井上氏は1980年に入局、14年から16年に理事を務め、23年2月から副会長を務めている。
現会長の稲葉延雄氏(75)が5月に病気を公表、年明けの1月退任が決まって、7月から始まった次期会長の人選は難航した。古賀氏は11月の経営委員会で、内部出身者から選出する方針を固め、12月8日の臨時指名部会・経営委員会開催となった。委員会は異例の長時間審議の末、経営委員12人のうち9人が内部昇格に賛成し、新会長選出に至ったという。
「経営委の古賀委員長は同日夜の記者会見で『根回しなく、全く予定調和のない形であえて進めてみた』と明かした」(12月9付、読売)
NHK会長は橋本氏が退いた08年以降、政権に近い財界出身者の登用が続き、稲葉会長まで6代にわたって金融、商社など異業種出身者が会長に就いてきた。
会長任期は3年で、その度に経営方針が変わる弊害も指摘され、中には「放送の自立」を踏まえず、「政府に協力するのは当然」と職責への自覚を欠く会長の時代もあり、私たちは政権によるNHKへの介入を批判し「市民と共に歩み自立したNHK会長を求める会」の運動を通じて、自主自立、不偏不党のNHKを実現する会長を訴え続けてきた。

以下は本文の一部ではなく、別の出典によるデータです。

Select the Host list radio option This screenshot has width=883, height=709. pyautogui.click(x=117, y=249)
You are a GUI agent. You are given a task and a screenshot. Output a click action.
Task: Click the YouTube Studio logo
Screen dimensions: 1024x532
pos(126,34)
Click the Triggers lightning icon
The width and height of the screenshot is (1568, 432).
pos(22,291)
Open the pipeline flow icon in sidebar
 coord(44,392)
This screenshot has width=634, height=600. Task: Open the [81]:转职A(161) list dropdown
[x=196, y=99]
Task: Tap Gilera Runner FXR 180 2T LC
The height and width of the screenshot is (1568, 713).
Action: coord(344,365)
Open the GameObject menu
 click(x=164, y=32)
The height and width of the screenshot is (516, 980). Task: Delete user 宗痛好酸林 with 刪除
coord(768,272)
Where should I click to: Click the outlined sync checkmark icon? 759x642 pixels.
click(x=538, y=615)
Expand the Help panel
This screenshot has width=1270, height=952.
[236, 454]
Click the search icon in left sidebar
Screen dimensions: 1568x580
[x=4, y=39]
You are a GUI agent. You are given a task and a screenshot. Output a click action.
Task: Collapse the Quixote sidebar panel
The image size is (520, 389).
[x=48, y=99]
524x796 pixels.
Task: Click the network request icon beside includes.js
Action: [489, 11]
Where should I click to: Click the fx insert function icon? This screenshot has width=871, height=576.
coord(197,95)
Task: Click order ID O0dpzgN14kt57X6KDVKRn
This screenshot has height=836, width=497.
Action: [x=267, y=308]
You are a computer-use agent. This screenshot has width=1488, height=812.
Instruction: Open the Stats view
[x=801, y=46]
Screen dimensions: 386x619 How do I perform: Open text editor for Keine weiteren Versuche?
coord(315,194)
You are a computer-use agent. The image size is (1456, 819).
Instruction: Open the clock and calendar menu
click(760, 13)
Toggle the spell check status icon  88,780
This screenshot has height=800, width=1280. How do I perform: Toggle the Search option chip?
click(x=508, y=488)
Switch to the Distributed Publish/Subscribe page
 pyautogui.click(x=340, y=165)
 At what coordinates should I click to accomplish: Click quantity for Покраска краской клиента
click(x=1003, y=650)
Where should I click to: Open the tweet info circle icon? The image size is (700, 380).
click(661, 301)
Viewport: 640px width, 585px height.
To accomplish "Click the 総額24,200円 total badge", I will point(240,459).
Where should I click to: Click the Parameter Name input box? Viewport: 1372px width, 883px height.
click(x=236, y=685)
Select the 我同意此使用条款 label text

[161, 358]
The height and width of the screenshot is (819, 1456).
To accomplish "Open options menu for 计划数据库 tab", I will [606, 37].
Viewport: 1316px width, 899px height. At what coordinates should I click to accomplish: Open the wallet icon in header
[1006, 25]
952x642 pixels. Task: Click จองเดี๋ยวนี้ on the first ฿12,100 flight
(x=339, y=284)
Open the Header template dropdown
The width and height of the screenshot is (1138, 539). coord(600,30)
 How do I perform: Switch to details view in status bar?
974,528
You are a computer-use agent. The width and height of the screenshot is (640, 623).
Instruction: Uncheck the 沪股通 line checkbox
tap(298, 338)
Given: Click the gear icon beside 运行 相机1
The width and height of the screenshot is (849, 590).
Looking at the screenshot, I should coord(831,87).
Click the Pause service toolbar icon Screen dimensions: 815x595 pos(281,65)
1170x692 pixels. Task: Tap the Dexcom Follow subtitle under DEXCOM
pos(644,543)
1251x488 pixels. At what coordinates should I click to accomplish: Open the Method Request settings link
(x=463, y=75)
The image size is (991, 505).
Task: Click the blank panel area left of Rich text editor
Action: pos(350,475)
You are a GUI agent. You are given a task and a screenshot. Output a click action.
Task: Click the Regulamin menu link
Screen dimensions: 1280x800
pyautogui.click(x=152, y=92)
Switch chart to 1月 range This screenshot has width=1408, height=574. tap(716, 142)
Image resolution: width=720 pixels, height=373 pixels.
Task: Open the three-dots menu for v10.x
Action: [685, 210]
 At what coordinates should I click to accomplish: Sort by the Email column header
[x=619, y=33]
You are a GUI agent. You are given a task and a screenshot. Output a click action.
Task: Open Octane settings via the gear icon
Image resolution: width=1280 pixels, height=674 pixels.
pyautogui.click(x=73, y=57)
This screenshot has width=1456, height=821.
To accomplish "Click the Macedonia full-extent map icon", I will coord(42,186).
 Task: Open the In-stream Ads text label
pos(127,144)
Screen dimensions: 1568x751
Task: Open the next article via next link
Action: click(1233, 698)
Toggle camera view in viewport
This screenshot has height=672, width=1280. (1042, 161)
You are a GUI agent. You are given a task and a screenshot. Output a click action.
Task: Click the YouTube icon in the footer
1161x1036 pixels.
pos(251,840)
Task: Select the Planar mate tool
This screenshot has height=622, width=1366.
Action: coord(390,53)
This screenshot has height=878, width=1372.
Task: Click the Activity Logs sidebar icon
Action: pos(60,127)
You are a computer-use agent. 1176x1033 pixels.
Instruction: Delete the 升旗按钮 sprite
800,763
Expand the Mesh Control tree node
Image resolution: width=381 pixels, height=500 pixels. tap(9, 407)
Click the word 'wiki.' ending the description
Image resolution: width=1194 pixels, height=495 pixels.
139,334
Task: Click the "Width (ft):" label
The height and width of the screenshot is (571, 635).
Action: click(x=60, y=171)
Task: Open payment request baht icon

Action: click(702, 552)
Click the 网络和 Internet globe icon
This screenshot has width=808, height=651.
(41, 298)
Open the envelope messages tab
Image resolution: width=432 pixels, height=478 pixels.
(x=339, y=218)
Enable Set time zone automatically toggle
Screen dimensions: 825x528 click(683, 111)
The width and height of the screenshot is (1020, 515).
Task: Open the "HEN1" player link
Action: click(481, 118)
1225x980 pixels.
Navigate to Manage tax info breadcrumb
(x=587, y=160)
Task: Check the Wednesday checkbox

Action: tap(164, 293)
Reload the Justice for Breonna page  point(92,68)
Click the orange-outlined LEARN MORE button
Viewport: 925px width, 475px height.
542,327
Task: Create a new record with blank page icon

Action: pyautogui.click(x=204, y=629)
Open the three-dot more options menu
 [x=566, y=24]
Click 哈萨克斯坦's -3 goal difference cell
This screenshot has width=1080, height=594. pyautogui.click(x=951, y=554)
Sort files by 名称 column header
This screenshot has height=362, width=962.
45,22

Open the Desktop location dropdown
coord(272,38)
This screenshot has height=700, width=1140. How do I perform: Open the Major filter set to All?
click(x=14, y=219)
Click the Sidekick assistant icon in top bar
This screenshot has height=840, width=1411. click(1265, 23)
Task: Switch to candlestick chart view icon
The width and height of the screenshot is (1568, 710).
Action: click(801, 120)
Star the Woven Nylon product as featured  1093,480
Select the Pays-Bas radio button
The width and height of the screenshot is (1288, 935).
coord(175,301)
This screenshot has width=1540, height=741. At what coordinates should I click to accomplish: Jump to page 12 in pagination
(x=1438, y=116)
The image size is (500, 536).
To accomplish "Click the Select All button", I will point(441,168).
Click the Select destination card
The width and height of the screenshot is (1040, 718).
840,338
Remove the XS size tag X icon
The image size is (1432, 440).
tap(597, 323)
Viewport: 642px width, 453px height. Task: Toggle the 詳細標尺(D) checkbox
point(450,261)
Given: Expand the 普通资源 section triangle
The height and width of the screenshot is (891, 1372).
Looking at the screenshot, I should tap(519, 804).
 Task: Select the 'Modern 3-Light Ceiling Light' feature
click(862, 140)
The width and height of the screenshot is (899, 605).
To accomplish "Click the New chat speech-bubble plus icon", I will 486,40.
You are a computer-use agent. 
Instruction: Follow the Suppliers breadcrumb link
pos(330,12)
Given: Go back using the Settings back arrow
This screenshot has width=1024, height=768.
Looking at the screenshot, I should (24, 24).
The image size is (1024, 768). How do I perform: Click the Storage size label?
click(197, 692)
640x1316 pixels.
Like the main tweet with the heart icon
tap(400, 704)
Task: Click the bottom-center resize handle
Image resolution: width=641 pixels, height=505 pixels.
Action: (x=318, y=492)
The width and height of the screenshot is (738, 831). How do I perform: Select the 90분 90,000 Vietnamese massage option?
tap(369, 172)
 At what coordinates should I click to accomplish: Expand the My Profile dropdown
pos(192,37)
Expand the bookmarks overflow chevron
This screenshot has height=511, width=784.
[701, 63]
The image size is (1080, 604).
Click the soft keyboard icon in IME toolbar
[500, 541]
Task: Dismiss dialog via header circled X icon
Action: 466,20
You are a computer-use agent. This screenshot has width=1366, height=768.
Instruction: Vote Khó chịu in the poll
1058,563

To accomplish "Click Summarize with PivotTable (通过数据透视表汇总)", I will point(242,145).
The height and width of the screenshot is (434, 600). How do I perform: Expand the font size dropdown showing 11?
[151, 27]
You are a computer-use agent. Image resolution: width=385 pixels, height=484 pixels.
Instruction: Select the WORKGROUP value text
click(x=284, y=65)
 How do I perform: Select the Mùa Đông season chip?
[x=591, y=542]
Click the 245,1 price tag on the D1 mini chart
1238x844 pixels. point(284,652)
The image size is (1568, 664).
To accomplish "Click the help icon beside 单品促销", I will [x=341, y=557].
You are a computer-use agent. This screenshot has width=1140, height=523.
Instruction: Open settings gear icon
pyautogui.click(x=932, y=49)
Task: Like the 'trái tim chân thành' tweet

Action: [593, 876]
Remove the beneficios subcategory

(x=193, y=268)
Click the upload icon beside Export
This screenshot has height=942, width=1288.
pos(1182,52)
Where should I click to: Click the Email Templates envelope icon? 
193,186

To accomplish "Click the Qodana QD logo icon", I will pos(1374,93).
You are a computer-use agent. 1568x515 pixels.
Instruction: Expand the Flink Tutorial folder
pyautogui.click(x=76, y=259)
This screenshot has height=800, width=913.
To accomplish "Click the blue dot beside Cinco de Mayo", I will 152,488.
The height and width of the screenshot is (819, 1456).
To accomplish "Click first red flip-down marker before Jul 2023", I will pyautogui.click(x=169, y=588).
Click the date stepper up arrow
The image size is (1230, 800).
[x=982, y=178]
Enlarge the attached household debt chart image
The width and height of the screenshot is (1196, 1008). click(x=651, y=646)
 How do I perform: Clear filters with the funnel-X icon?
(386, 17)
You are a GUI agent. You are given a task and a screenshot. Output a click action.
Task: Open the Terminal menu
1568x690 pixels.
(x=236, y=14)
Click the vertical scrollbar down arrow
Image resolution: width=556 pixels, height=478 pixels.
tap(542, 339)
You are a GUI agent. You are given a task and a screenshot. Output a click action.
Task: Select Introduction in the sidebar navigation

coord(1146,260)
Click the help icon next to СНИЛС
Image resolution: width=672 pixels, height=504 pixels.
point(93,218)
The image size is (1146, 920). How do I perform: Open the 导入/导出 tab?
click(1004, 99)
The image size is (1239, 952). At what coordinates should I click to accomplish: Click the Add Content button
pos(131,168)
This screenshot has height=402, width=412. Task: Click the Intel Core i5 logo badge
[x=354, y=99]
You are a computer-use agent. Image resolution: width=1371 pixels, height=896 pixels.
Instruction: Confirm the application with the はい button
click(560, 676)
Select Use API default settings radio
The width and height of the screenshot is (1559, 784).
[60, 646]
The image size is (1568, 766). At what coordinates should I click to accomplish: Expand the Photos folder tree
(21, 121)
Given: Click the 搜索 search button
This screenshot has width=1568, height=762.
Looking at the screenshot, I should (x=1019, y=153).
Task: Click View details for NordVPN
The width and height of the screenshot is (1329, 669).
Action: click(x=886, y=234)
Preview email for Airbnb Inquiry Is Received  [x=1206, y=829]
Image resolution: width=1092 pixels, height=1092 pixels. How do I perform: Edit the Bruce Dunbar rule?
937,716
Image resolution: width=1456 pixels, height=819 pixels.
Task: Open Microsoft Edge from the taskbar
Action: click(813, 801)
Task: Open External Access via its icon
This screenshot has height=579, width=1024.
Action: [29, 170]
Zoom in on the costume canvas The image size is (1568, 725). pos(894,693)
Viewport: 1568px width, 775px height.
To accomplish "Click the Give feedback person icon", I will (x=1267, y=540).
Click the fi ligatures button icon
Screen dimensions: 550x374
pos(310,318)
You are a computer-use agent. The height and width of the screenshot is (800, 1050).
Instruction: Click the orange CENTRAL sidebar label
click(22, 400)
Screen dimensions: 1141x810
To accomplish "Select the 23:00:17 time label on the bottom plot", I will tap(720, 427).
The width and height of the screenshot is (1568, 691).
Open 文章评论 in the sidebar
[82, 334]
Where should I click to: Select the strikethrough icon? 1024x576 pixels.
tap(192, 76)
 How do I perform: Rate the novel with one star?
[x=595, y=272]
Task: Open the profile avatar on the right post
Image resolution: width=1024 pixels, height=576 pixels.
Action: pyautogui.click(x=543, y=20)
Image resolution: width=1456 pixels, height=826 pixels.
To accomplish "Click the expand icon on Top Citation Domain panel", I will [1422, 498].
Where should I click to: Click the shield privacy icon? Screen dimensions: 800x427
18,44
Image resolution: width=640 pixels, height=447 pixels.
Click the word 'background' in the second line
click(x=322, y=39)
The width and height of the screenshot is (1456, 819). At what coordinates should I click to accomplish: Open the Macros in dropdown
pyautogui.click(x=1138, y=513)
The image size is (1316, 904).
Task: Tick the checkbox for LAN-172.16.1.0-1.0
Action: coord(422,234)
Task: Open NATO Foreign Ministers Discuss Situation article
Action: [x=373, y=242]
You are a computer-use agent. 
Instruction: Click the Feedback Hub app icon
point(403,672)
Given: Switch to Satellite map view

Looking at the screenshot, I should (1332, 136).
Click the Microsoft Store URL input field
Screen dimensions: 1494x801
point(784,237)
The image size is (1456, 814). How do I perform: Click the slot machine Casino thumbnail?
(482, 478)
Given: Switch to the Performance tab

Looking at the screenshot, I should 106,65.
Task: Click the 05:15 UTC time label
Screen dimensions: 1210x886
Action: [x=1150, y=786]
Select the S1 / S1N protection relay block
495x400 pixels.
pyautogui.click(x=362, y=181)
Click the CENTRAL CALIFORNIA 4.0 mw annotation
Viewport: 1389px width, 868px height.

新会長となる井上氏は政治部出身。「歴代首相ら多くの政治家と取材などを通じて親交があることから、政治との距離を懸念する声が経営委員の一部や局内にはある」(12月9日付、朝日)と指摘される。
私たちは1月25日(日)、NHK局前集会を開き、井上次期会長に政治との距離を保ち公共放送NHKの運営を進めるよう求めていく。